Simple Machines Community Forum

SMF Development => Feature Requests => Applied or Declined Requests => Topic started by: PokémonS on January 07, 2013, 07:08:59 AM

Title: Censored word should not censoring URL
Post by: PokémonS on January 07, 2013, 07:08:59 AM
SMF 2.0.2
Hi, when I optimize my censor words, there are some url which censored, even I check this:

(http://puu.sh/1KLCR)

I type this:
[url=http://arkeis-pokemon.deviantart.com/]pokemon Arkeis[/url]

And this is the output:
[url=http://arkeis-Pokémon.deviantart.com/]Pokémon Arkeis[/url]




Well, it should be like this:
[url=http://arkeis-pokemon.deviantart.com/]Pokémon Arkeis[/url]

So, URL in tag URL should not censored.




Aaand what would be happen if...
[img]http://puu.sh/hore[/img]
[url=http://www.youtube.com/watch?v=v8YHorEjV_k]Youtube Video[/url]

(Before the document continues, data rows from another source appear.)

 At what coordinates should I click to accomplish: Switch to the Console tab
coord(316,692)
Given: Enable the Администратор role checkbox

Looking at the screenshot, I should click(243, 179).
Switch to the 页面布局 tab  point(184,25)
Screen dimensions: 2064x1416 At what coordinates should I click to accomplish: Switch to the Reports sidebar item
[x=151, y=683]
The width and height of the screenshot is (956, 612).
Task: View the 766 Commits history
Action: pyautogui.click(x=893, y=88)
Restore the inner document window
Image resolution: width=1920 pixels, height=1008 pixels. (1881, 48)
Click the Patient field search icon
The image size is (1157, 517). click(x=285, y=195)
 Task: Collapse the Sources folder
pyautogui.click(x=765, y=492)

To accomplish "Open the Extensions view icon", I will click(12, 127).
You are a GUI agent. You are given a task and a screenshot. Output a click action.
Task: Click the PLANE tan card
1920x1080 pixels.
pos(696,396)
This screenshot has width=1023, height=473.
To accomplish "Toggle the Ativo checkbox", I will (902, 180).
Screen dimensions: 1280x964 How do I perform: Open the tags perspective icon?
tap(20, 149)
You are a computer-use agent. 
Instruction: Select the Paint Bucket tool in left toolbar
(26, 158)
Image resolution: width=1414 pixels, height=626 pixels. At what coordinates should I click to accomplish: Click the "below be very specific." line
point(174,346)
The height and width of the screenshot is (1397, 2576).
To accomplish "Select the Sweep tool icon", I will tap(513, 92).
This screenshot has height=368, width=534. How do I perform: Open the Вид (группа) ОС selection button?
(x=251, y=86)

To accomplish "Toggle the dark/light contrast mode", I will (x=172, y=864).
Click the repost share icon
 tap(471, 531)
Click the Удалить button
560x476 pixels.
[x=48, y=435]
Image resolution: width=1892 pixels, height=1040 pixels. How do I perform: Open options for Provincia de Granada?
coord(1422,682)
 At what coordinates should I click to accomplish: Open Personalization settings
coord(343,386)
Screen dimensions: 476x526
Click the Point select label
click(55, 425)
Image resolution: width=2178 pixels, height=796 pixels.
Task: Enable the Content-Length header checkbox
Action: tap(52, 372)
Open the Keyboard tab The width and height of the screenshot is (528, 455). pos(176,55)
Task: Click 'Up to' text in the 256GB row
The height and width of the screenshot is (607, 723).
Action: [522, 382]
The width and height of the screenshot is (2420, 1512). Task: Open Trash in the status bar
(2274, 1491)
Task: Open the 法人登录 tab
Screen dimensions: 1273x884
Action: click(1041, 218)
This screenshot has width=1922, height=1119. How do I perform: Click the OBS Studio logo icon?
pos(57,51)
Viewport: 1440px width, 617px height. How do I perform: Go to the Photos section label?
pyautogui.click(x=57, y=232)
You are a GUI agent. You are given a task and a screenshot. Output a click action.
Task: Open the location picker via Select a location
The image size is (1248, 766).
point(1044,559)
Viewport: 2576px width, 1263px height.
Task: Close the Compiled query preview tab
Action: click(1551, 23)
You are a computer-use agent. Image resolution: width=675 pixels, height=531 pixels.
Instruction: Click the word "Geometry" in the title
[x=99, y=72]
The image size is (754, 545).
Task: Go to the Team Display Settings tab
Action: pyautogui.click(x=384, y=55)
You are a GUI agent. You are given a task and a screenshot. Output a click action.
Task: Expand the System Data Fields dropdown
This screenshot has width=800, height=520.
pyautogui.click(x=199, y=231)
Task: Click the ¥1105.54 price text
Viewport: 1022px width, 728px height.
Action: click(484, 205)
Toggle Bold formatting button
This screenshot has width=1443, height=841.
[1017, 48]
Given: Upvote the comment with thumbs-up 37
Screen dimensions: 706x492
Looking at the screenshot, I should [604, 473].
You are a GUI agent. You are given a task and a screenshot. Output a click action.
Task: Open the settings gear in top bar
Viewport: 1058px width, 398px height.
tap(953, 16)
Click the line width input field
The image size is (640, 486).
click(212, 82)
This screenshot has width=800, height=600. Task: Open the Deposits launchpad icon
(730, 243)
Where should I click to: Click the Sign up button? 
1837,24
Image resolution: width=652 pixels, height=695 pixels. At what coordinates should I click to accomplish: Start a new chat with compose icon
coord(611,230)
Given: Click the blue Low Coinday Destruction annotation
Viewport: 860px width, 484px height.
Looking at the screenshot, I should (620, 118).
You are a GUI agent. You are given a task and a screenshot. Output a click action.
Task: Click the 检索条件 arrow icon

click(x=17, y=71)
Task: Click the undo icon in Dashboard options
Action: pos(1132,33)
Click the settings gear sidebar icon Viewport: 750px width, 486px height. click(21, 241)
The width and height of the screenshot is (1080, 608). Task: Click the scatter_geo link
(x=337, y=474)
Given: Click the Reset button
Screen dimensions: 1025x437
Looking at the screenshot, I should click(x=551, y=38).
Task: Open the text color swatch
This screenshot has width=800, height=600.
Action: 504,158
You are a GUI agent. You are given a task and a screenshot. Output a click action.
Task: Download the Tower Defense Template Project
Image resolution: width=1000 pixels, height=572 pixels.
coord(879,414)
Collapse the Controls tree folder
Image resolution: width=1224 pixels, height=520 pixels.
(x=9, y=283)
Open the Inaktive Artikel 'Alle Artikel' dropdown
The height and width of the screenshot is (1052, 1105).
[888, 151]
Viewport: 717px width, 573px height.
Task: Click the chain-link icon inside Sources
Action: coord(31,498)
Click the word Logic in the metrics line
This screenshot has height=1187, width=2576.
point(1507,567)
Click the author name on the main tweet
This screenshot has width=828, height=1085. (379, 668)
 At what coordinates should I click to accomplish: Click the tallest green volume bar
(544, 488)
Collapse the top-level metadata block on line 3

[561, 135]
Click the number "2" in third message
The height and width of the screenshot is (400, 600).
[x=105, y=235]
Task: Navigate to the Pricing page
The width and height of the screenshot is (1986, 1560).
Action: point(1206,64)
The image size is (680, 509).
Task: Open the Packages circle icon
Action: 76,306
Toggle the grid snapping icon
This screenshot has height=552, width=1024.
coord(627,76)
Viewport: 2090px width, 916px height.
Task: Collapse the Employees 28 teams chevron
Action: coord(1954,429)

There is a h*re words in the url D:
Title: Re: Censored word should not censoring URL
Post by: Kindred on January 07, 2013, 07:38:28 AM
the system is doing exactly what you asked...   it is checking the whole word (pokemon) and ignoring the case to set it to what you have defined.

and why should the censor ignore urls?
many admins actually use to censor to force certain url corrections or updates.
Title: Re: Censored word should not censoring URL
Post by: PokémonS on January 07, 2013, 07:47:32 AM
Quote from: Kindred on January 07, 2013, 07:38:28 AM
the system is doing exactly what you asked...   it is checking the whole word (pokemon) and ignoring the case to set it to what you have defined.

and why should the censor ignore urls?
many admins actually use to censor to force certain url corrections or updates.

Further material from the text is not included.